Sale of BBC Television Centre confirmed by BBC Trust

I have a question. If the BBC is supposed to operate as a non-profit organization, how is there to be any long-term savings in outsourcing production activities to profit-motivated private contractors?

I'm no expert...but if you are a nonprofit, and you can do something for $100, then I, as a private company, will want to have my margin added on top of the actual $100 cost of the activity if I do it for you. (Or do some of these independent producers try to function as non-profits? I don't know...does anyone?)

Alternatively, if you have a unionised workforce and I don't...well....wages are usually one of the largest cost-components of any activity...

... is that really the point? Is all this outsourcing just designed to change the balance of power between the organizations and labour in the media industry in general (and the public service part of it in particular)?
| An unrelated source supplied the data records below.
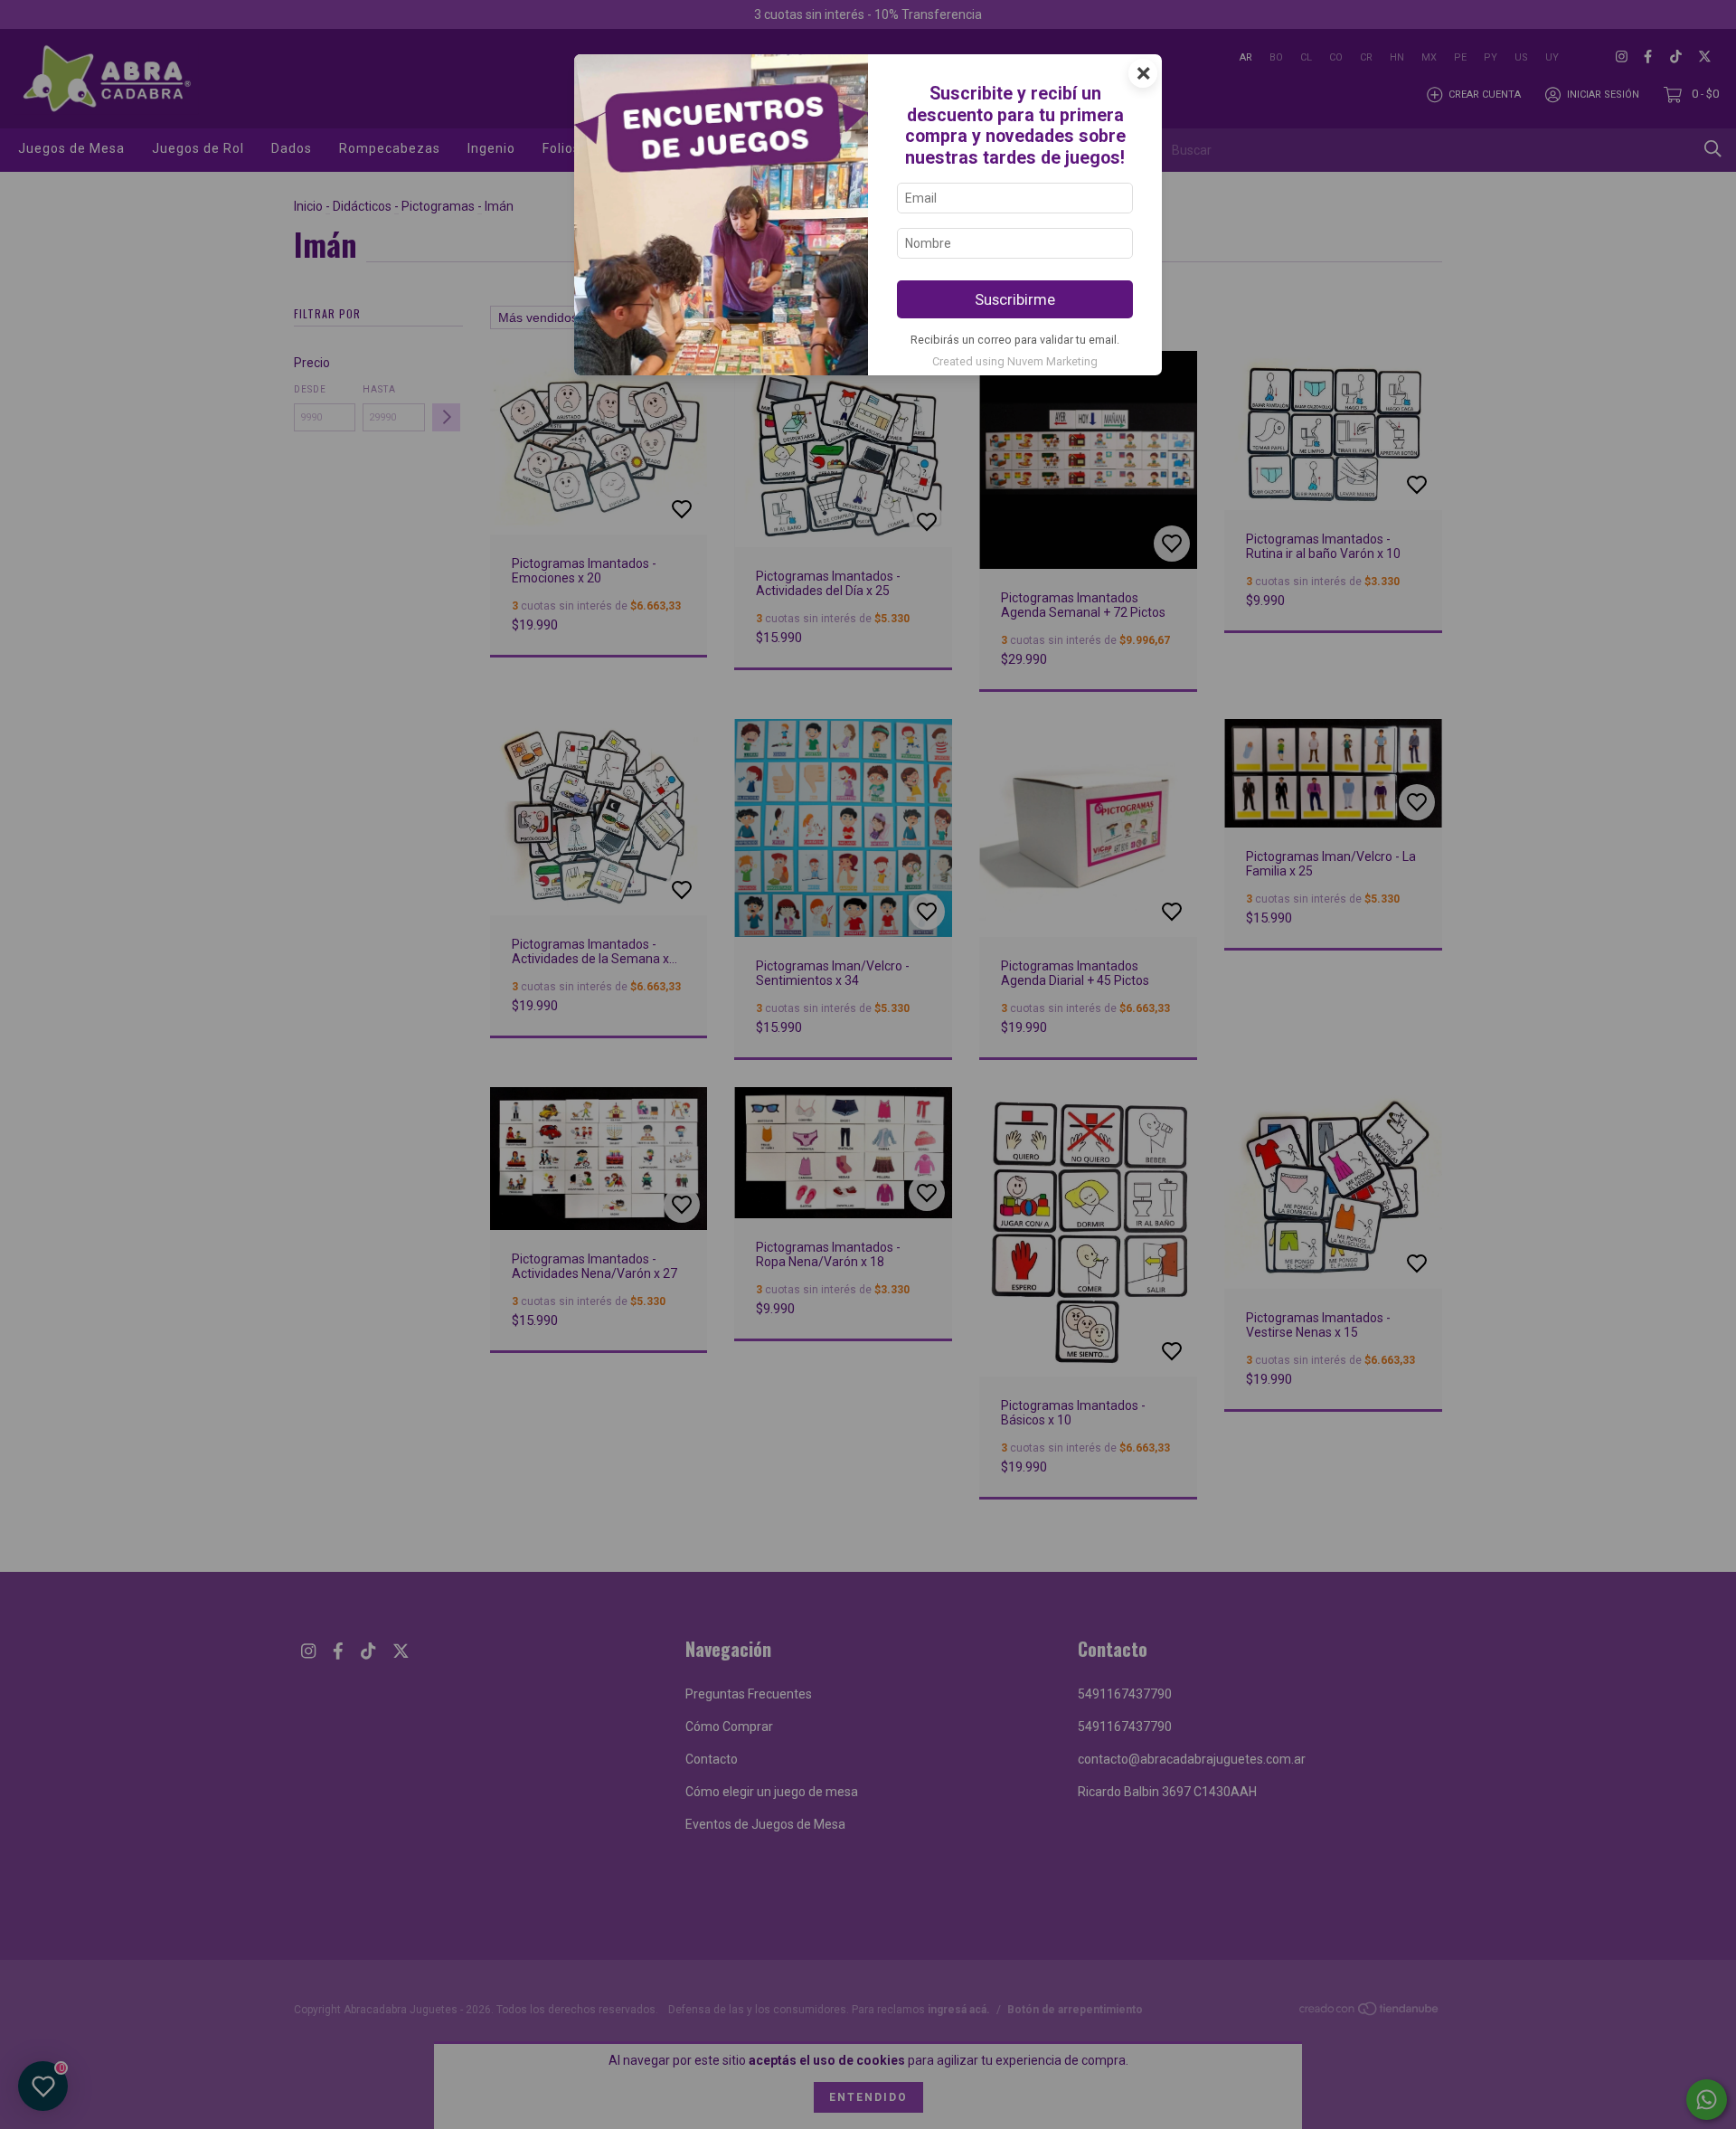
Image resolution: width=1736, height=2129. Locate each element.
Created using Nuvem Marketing (1015, 361)
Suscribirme (1015, 299)
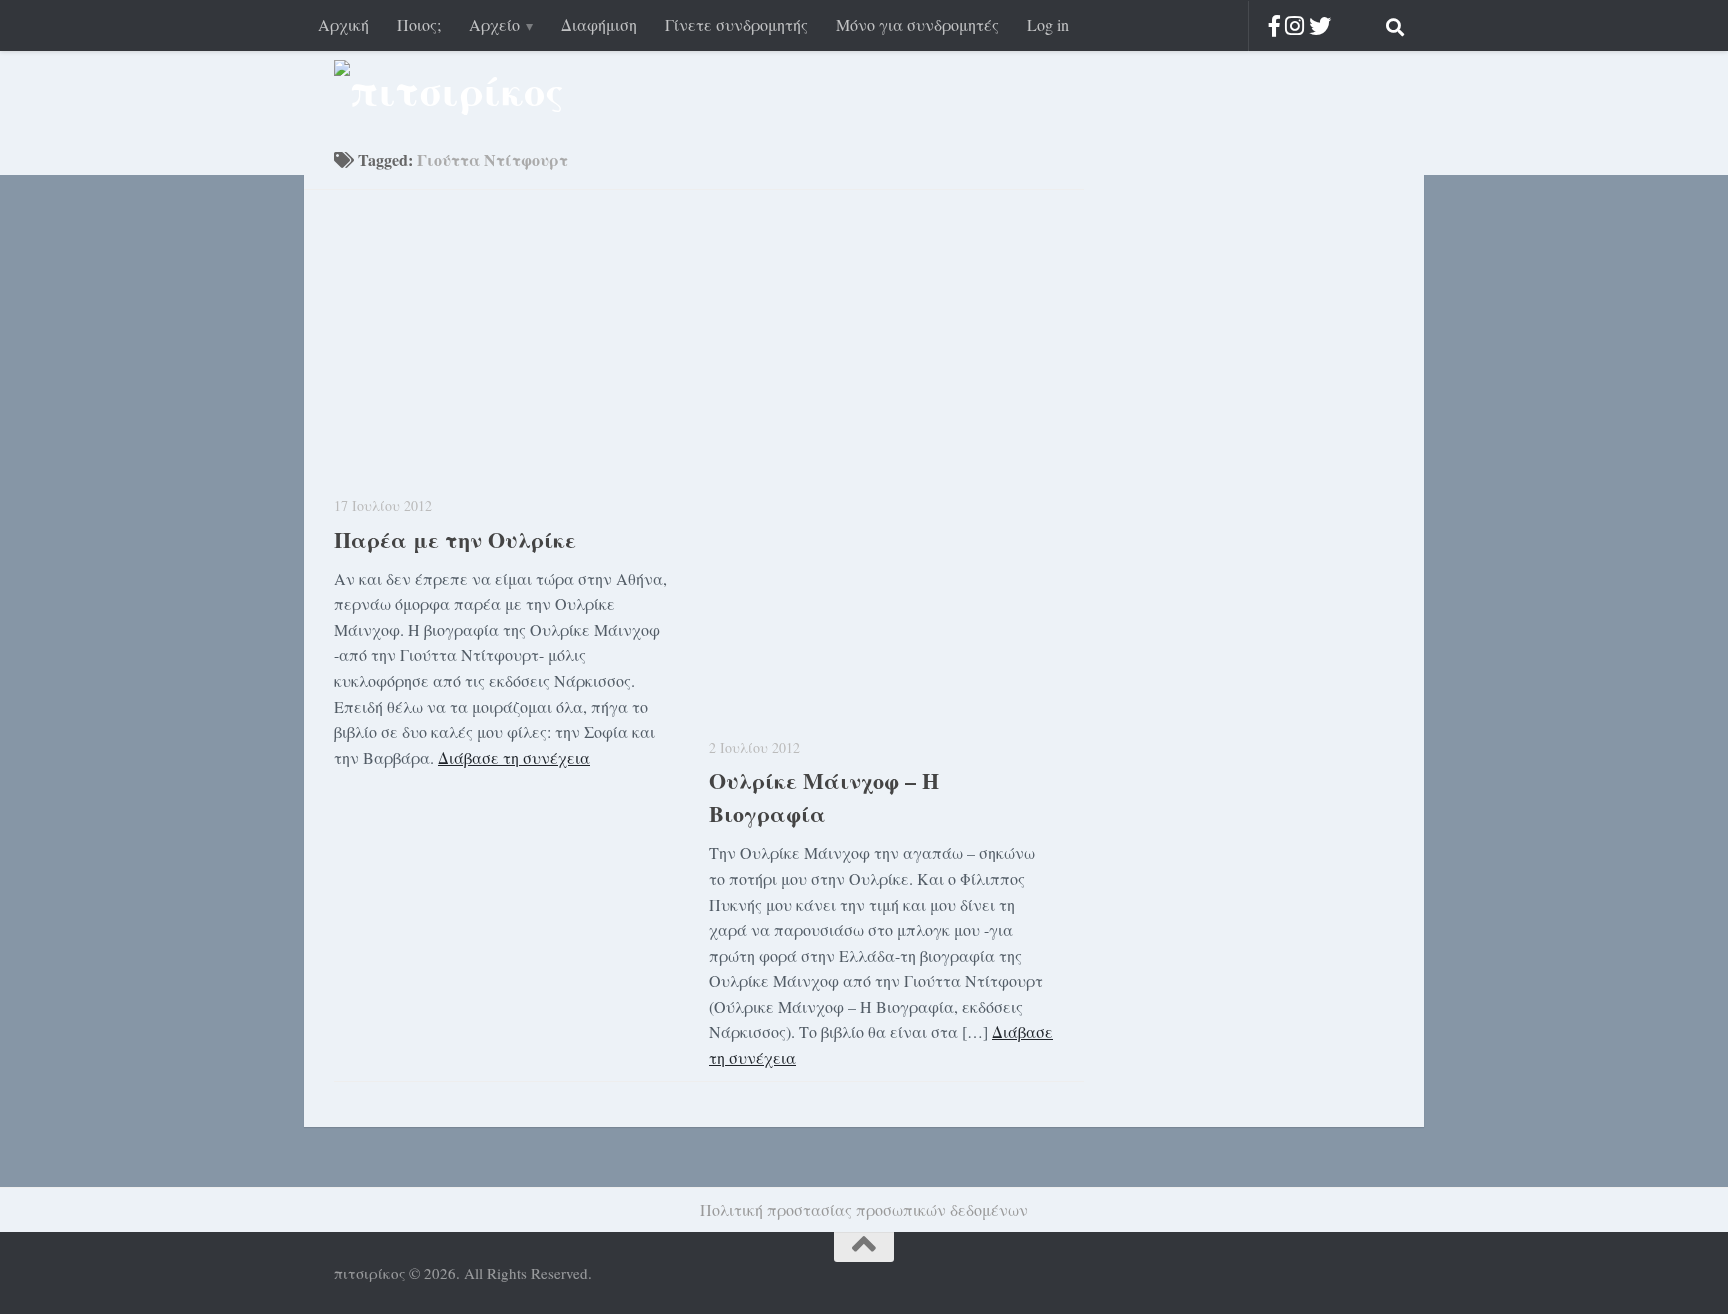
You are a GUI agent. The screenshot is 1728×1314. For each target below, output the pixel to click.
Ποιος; (419, 24)
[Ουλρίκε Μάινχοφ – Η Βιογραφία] (881, 470)
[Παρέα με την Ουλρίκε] (506, 349)
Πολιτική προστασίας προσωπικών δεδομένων (864, 1209)
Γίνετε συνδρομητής (736, 24)
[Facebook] (1274, 25)
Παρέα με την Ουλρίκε (455, 539)
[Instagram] (1294, 25)
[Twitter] (1320, 25)
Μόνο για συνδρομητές (917, 24)
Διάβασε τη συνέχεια (514, 757)
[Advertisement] (1234, 470)
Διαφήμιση (599, 24)
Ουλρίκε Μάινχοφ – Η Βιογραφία (824, 797)
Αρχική (343, 24)
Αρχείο (494, 24)
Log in (1048, 24)
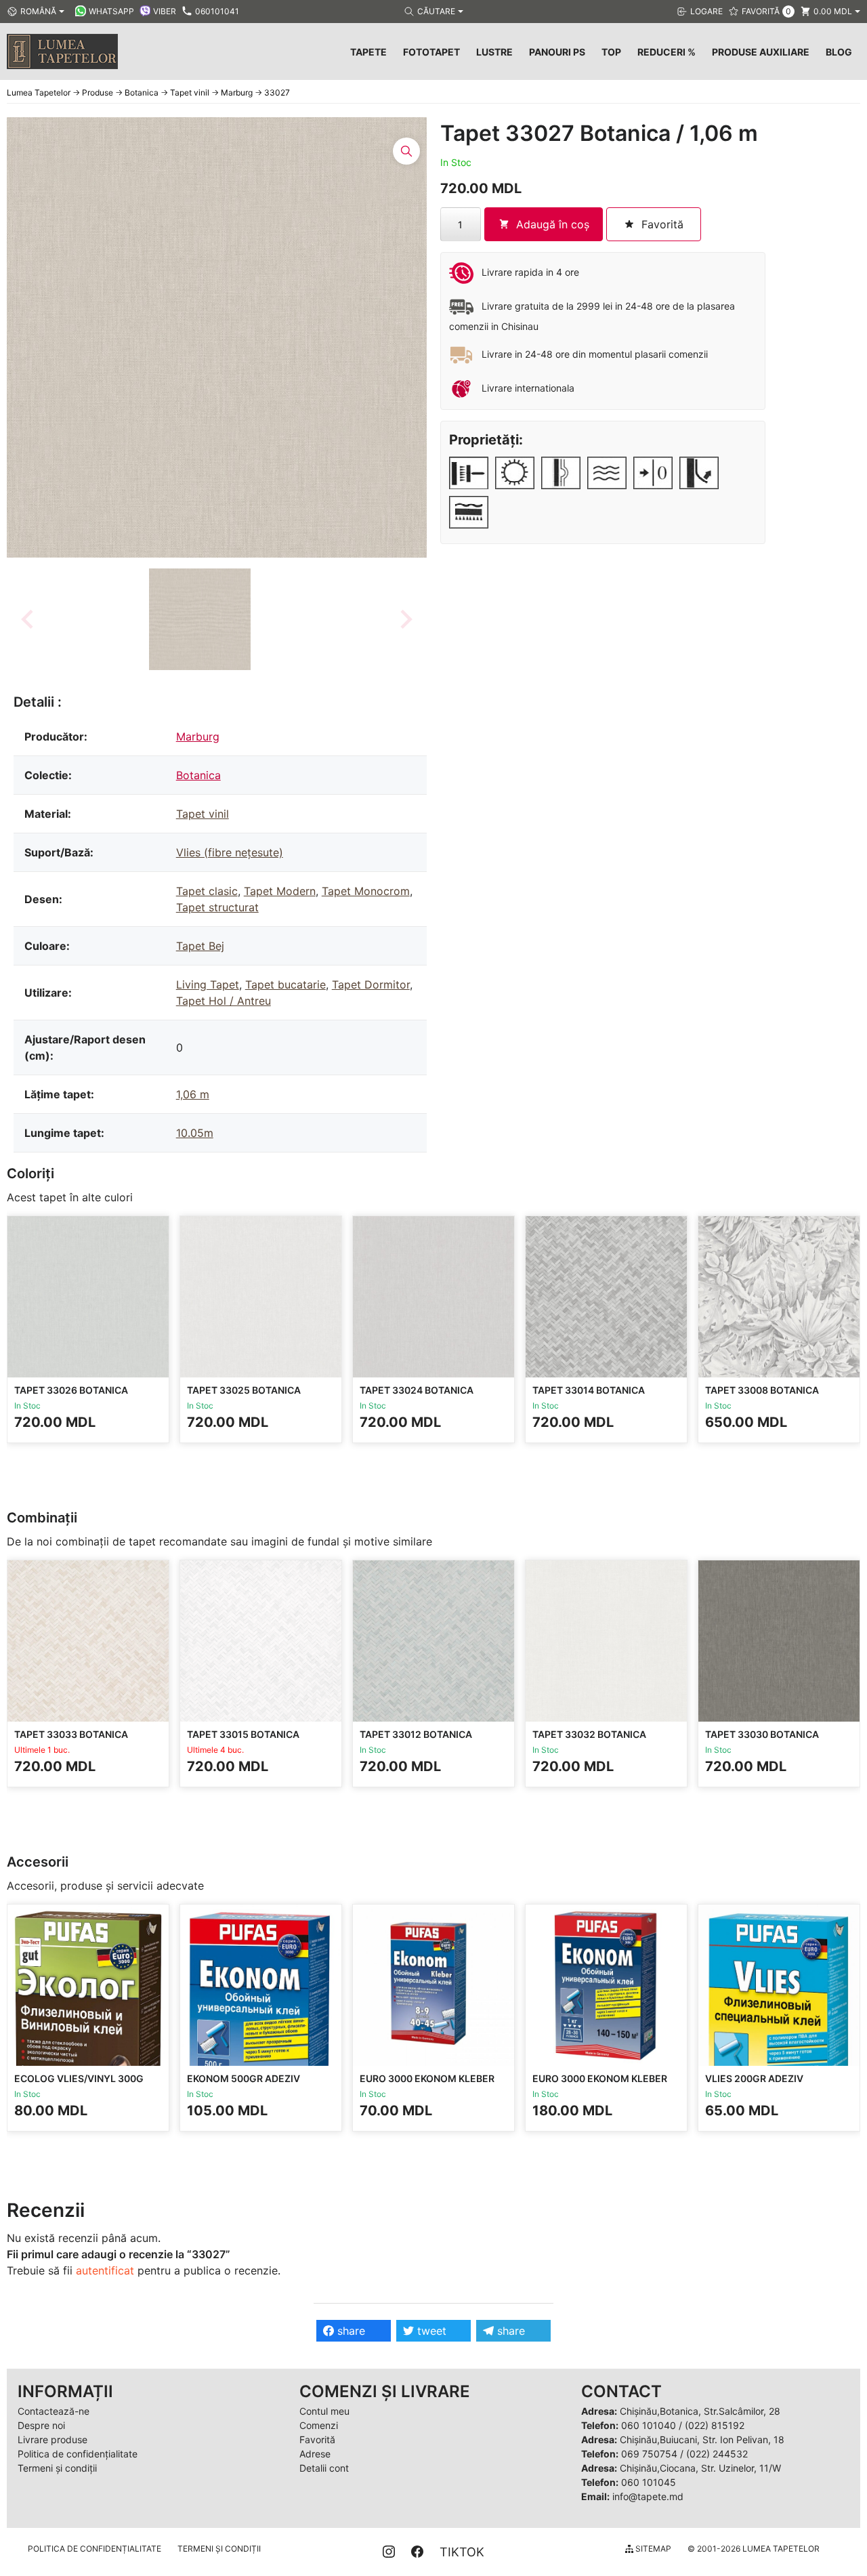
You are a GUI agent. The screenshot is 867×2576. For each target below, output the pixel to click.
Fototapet (431, 52)
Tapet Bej (200, 946)
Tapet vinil (202, 813)
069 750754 (649, 2453)
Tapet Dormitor (371, 984)
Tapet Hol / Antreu (223, 1000)
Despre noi (41, 2425)
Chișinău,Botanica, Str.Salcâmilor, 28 (700, 2411)
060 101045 (648, 2482)
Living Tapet (207, 984)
Or is it just that the structure of the BBC right now is getting in the way of evolving the corporation into whatever it is intended to evolve into? Part of some long-term plan to turn the BBC into something more like the American PBS or the Canadian CBC?

How many of the people who lose their positions at the BBC will end up joining the production concerns that the BBC will outsource to? What sort of positions, exactly are intended to be eliminated?

TVC is, when you get down to it, just famous real estate. But changing the way that content is produced is changing the way the BBC does its job. What sort of institution will it be after these changes are made?